Stored items from a collection
--- START ---

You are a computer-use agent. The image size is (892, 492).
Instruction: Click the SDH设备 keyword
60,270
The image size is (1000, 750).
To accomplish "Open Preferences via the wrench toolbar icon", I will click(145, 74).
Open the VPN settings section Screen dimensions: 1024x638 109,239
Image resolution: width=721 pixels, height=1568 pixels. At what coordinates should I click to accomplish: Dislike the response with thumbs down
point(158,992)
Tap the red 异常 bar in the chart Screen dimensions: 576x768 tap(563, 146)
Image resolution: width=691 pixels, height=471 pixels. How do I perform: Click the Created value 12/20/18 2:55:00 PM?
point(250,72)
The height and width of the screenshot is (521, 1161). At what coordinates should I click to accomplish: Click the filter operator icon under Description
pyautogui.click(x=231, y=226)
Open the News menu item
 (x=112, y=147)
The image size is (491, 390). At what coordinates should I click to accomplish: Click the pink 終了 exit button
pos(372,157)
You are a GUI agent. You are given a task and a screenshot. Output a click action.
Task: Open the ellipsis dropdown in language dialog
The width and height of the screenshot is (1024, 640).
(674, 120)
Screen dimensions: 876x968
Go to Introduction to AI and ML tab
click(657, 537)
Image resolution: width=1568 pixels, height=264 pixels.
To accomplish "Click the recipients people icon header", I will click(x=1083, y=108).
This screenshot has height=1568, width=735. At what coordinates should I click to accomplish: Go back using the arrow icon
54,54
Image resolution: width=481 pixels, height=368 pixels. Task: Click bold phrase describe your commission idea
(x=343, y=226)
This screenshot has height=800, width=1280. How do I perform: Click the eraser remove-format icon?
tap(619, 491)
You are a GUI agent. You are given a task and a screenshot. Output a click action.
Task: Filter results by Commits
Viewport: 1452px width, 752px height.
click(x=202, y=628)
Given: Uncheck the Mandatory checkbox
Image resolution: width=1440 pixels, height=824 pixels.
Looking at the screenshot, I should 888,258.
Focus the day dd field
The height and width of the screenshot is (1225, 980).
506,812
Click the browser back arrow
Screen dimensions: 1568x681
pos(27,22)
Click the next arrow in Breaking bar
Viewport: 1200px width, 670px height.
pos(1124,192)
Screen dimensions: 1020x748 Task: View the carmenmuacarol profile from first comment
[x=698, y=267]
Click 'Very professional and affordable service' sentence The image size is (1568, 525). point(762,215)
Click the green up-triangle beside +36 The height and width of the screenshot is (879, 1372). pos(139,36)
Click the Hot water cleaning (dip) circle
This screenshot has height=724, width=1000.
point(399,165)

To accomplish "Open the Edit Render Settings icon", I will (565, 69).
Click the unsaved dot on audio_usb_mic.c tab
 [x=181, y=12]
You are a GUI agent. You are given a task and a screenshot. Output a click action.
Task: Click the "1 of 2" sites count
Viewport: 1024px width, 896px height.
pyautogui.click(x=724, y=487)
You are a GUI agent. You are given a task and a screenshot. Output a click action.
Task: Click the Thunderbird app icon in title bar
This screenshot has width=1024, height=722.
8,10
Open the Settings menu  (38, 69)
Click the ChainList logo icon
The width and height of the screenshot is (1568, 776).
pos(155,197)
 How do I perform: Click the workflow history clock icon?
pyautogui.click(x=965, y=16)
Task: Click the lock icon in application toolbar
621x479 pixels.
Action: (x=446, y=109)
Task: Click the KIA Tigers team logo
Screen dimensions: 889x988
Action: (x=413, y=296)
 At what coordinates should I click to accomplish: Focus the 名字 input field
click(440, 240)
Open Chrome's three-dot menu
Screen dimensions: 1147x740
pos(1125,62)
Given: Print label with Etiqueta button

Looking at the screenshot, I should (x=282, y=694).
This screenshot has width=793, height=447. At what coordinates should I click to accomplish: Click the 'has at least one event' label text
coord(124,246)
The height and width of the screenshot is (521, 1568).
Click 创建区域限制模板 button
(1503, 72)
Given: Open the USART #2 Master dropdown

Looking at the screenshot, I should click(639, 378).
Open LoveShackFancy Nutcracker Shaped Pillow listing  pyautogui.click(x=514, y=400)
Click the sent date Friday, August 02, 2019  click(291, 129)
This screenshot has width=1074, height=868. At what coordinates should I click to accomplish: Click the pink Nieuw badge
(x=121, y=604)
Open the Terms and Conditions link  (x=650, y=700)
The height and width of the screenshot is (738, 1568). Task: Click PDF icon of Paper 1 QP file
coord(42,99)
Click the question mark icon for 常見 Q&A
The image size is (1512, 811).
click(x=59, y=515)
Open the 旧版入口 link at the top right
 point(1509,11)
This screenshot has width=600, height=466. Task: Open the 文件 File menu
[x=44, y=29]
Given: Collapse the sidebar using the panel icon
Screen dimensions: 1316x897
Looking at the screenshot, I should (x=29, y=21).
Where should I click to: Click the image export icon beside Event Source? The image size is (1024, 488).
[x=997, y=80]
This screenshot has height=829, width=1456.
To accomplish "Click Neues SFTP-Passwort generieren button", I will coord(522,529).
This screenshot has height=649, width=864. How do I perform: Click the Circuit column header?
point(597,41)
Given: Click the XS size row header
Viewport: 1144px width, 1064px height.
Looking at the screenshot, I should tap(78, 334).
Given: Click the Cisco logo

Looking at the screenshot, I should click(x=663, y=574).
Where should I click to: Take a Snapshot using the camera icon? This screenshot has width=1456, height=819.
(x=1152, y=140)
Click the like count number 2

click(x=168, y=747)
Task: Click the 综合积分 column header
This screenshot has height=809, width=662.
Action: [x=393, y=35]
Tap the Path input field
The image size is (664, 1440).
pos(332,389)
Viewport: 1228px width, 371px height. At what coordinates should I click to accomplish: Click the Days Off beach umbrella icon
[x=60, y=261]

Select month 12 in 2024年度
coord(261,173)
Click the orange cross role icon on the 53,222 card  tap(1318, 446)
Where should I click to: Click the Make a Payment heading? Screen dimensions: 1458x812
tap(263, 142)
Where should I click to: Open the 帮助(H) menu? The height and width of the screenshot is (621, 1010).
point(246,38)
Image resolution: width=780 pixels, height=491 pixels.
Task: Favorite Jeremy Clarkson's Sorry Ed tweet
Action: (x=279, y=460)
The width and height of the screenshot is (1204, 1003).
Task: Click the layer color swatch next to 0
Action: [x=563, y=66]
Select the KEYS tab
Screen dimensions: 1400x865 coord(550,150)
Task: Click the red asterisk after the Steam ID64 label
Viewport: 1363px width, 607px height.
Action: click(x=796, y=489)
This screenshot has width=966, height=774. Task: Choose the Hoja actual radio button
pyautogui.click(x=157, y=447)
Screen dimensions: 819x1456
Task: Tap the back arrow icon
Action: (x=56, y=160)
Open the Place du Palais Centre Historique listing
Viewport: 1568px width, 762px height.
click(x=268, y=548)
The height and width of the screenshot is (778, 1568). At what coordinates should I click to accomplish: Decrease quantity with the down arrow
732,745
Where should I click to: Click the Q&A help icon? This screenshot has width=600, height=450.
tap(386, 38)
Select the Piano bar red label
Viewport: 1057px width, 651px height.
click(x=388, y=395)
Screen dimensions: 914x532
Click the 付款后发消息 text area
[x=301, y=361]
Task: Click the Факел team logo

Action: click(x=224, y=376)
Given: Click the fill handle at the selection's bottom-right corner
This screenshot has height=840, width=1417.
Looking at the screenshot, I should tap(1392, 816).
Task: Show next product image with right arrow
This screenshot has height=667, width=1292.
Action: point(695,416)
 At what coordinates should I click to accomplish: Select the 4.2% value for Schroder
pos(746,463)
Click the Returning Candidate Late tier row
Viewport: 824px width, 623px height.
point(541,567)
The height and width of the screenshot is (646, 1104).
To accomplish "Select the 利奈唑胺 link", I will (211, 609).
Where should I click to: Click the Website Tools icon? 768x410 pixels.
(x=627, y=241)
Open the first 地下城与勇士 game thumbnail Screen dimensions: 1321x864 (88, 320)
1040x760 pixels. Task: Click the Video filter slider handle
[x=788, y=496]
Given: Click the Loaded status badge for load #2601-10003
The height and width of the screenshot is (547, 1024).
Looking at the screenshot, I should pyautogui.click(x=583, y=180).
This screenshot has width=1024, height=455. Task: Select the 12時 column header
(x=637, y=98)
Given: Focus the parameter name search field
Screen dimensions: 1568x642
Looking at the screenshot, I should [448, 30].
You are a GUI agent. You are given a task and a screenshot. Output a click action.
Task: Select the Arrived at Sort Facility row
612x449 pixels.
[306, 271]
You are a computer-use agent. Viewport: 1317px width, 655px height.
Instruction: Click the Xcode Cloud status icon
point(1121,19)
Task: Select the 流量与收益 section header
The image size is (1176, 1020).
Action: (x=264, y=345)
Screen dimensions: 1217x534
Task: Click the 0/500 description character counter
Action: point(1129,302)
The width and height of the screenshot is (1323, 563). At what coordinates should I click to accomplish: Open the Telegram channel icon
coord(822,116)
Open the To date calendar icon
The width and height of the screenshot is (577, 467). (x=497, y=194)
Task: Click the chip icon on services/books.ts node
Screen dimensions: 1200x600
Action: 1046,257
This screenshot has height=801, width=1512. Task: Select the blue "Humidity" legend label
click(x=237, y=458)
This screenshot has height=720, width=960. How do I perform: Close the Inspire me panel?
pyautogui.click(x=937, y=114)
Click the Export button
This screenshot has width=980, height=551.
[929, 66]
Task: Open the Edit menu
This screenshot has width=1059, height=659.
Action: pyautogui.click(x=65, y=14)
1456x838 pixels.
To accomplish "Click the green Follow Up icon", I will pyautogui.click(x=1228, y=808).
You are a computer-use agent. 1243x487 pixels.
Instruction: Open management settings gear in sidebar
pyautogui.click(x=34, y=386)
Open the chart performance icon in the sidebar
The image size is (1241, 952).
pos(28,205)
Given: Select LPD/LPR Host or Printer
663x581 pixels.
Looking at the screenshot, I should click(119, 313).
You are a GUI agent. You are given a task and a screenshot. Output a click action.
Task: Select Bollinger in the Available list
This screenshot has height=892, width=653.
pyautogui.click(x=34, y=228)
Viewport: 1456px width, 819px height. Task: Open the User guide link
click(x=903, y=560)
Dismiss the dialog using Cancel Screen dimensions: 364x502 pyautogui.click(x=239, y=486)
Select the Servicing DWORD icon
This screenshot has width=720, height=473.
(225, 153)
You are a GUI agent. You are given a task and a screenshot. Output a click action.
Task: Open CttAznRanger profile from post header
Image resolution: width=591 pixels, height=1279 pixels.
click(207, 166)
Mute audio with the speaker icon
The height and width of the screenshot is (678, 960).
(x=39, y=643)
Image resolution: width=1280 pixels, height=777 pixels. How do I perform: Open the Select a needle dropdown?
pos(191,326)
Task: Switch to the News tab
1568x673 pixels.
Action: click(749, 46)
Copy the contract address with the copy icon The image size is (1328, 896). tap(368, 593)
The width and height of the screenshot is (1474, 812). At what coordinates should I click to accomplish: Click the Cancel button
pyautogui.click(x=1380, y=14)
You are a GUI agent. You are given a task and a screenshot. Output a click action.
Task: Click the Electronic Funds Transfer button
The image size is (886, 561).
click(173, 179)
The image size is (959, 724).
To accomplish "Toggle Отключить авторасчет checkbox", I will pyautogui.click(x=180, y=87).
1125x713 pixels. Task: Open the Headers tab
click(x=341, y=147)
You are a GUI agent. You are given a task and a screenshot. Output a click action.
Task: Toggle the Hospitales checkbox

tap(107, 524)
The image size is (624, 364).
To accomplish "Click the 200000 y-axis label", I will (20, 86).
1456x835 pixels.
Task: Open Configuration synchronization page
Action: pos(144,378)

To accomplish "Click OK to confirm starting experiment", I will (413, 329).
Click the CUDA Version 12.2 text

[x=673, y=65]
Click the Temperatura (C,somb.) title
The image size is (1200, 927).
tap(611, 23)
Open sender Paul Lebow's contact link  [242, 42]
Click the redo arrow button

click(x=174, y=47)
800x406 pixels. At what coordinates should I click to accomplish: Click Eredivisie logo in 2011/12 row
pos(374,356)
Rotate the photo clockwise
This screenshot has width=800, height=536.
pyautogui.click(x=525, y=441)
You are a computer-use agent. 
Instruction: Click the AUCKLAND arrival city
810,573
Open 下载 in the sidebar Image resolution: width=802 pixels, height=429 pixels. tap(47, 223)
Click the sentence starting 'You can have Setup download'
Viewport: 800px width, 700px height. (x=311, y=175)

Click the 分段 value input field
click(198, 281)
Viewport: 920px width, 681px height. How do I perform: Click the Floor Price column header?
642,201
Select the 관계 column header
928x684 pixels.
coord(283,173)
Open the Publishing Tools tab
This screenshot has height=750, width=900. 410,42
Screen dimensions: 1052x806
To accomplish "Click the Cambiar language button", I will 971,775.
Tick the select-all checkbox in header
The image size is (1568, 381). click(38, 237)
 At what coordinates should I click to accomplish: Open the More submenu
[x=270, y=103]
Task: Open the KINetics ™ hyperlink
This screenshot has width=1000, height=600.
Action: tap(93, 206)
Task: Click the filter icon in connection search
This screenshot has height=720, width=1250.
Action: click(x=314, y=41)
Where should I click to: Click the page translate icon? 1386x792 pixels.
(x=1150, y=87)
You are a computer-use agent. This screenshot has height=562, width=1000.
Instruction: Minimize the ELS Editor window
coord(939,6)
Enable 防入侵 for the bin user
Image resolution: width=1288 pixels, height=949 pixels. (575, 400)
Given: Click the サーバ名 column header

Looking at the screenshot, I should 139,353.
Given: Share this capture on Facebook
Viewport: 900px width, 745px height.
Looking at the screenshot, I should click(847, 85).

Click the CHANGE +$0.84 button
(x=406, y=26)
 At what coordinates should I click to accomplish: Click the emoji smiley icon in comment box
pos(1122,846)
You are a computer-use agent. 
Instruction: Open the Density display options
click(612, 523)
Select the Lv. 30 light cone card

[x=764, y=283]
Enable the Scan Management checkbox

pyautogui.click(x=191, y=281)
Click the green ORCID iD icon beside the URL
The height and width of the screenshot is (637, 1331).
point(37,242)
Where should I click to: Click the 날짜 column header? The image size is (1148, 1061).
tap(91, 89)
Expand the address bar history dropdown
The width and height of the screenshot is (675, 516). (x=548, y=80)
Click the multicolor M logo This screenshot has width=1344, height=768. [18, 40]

--- END ---

▶ **WORK INSTRUCTIONS**
Now copy each line of the entries that mentions "search".

▶ **ANSWER SPACE**
Given: Focus the parameter name search field
Task: Click the filter icon in connection search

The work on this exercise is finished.